EXCERPT TO READ START
Studio album by Mike Patton & The X-Ecutioners
- Released: February 25, 2005
- Genre: Experimental hip hop
- Length: 46:41
- Label: Ipecac Recordings (IPC60)
- Producer: Mike Patton

Mike Patton & The X-Ecutioners chronology
| Revolutions (2004) | General Patton vs. The X-Ecutioners (2005) | Ground Xero (2008) |

= General Patton vs. The X-Ecutioners =

2005 studio album by Mike Patton & the X-Ecutioners

General Patton vs. The X-Ecutioners is a collaboration album released by Mike Patton and New York City's hip-hop DJ trio The X-Ecutioners. It was released on February 5, 2005 through Ipecac Recordings, and was entirely produced by Mike Patton.

Professional ratings
Review scores
| Source | Rating |
| Allmusic | Star Half star |
| Stylus Magazine | Star |

==Production==
The album was produced over a course of two years. The X-Ecutioners built the album's basic tracks around samples from albums and films suggested by Mike Patton, who finalized the album.
EXCERPT TO READ END
EXTRACTED RECORDS START
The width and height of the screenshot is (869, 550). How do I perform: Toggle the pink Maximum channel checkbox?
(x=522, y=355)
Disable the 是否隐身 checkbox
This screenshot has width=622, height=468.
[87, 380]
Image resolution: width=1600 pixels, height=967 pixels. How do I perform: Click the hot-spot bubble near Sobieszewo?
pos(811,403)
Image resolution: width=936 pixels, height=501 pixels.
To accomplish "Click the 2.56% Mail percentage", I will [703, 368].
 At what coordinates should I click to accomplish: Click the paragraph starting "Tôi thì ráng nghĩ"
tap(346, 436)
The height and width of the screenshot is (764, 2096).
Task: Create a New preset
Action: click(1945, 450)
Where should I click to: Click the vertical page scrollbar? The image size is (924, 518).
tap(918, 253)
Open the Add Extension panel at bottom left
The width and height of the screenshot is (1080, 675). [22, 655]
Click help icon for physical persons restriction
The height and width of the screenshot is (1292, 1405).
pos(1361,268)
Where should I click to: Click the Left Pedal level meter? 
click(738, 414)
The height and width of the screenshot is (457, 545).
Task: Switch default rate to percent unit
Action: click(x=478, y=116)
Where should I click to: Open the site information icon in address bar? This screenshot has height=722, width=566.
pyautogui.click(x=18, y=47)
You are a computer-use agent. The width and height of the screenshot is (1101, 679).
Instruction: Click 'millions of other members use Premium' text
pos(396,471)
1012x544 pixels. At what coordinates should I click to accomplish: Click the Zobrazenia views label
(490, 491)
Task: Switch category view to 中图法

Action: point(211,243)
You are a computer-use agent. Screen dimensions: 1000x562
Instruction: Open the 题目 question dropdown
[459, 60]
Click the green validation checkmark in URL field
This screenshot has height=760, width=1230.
EXTRACTED RECORDS END
▸ WORK TO BE COMPLETED: Continue the article about the album General Patton vs. The X-Ecutioners, starting after its last sentence.

▸ ANSWER SPACE:
==Style==
The album's musical style draws from free jazz and glitch. It is themed around a war between the two vastly different musical styles. The album contains various samples from uncredited films, including kung fu movies and Dirty Harry. One of the larger samples includes dialogue from actors John Hillerman and Dennis Olivieri, taken from the film The Naked Ape.

==Track listing==

All lyrics by Mike Patton, published by Mal di Golda (ASCAP).
Produced, arranged and mixed at Vulcan Studios, San Francisco, California.
Mastered at Oasis Mastering, Los Angeles, California.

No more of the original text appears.